[Available data]
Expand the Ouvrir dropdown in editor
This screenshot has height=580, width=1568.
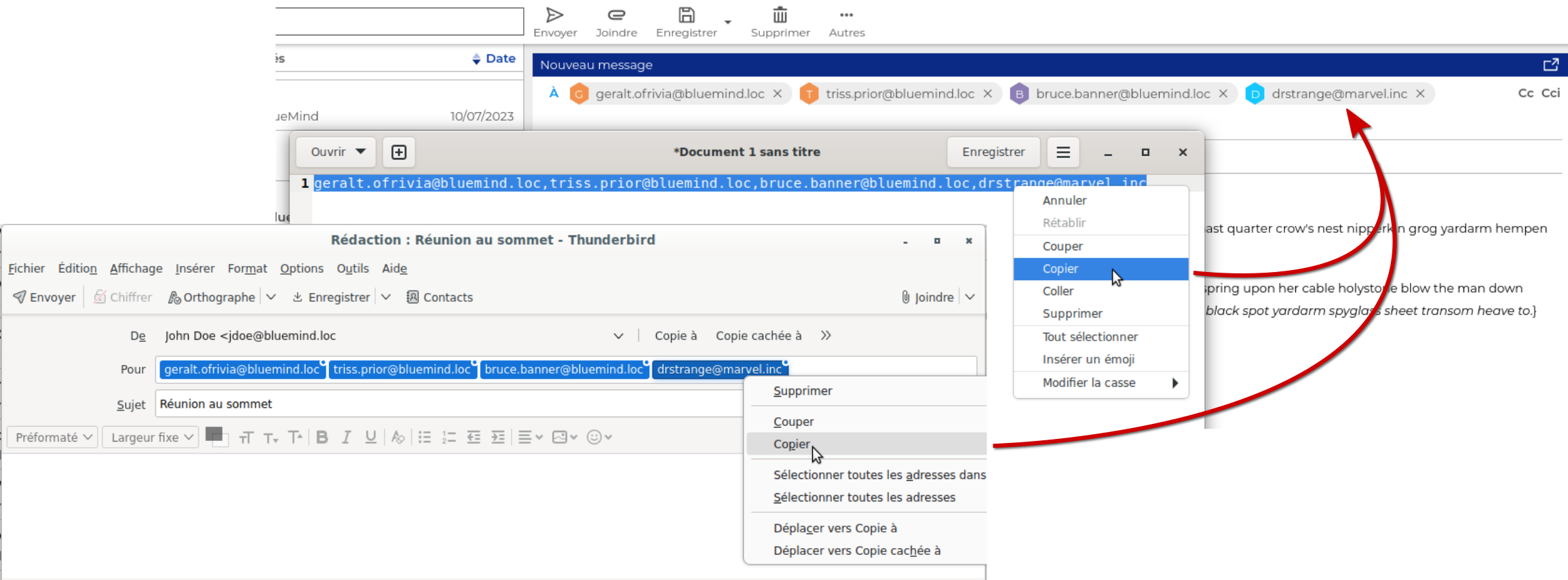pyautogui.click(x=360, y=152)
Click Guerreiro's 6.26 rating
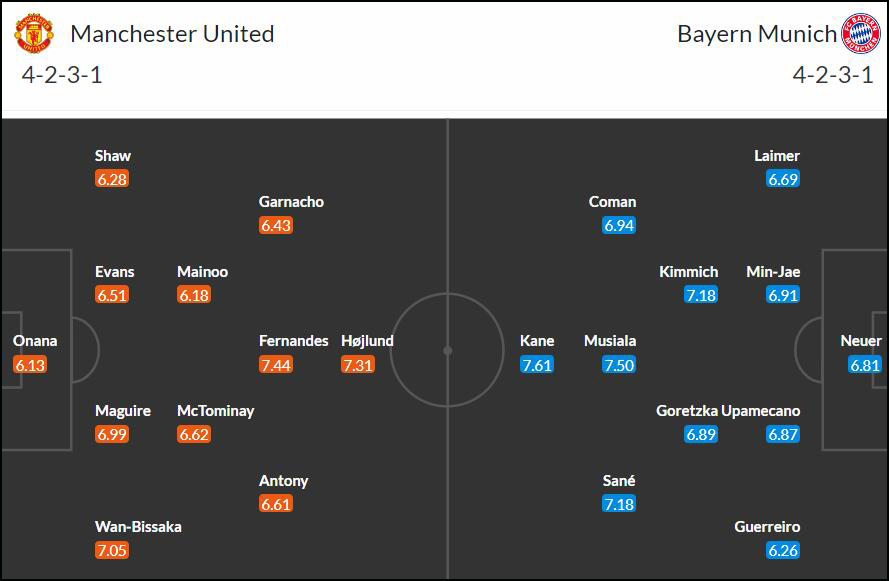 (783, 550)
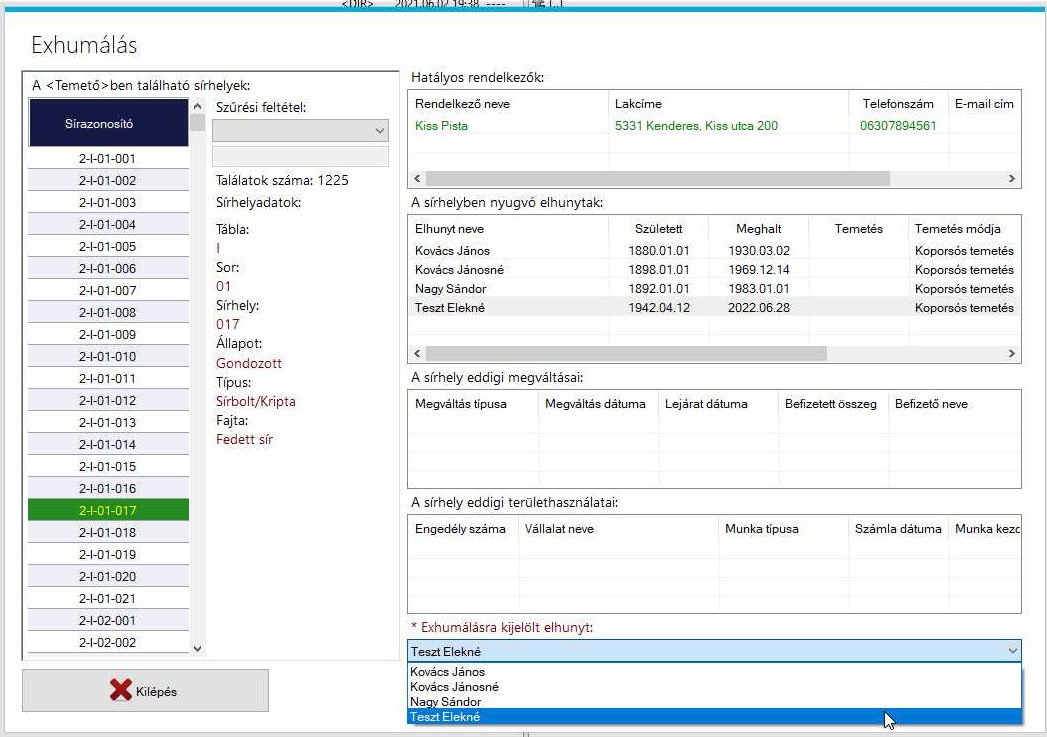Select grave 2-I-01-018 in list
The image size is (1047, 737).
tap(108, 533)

[Exercise goal] Reproduce the records above word for word, leaving out the pictures.

[Finished exercise]
Expand the Ouvrir dropdown in editor
This screenshot has height=580, width=1568.
pyautogui.click(x=360, y=152)
Click Guerreiro's 6.26 rating
 (783, 550)
Select grave 2-I-01-018 in list
The image size is (1047, 737).
tap(108, 533)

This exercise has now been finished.